The Gyerim is a small woodland in Gyeongju National Park, Gyeongju, South Korea. The name literally means "rooster forest."  The grove lies near the old site of the Silla kingdom palace in central Gyeongju. Nearby landmarks include the Banwolseong fortress,  Cheomseongdae, the Gyeongju National Museum, and the Royal Tombs Complex.

History
The original name of Gyerim was Sirim (시림, 始林). However, according to the Samguk Sagi, a 12th-century Korean history, Sirim was the site where the child Kim Alji, founder of the Gyeongju Kim clan, was discovered.  Found in a golden box accompanied by a rooster, he was adopted by the royal family. His descendants became the later kings of Silla and the forest where he was found was renamed Gyerim, "Rooster Forest." The Samgungnyusa, a 13th-century miscellanea of tales relating to the Three Kingdoms of Korea, gives a different origin of the term Gyerim. According to that text, the founder of Silla, Hyeokgeose, was born at a stream called Gyejeong (계정, 鷄井), "rooster well," and that his future consort was born from a dragon that came to earth at another place called Gyeryongseo (계룡서, 鷄龍瑞), and for this reason the area was renamed Gyerim.

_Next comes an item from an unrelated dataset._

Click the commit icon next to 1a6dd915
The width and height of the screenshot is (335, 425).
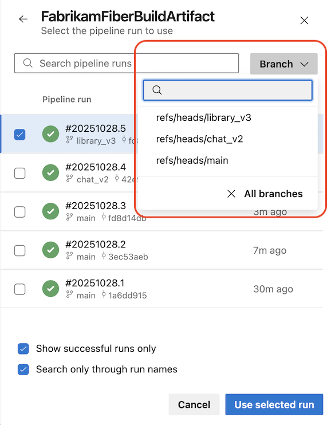coord(104,294)
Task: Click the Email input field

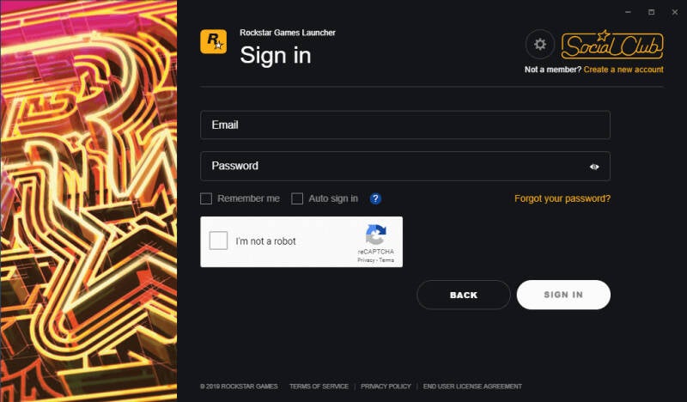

However, it is presumed that Gim's Legend related to Gye(계,鷄) was mixed with the legend of state's founder.
Because, The source of these records is a comprehensive record of verbal legends in the 13th century written by Buddhist monks. 
There is a difference of more than 1000 years from the time when the incident occurred.
In the Samguk Sagi, a more reliable history book, Legend related to Gye(계,鷄) is mentioned only in Gim Al-ji's part, but not in Hyeokgeose's part.

Based upon the legends of Silla's founding, Gyerim also became a sobriquet for that state. The earliest recorded reference we have of Gyerim being used to designate Silla is from the Chinese histories. The Old Book of Tang records that in 663 Emperor Gaozong of Tang designated Silla the Gyerim Territory Area Command () and Munmu of Silla as its commander-in-chief. The early eighth-century Sillan scholar Kim Dae-mun authored a no longer extant book of tales of Silla entitled Gyerim japjeon ().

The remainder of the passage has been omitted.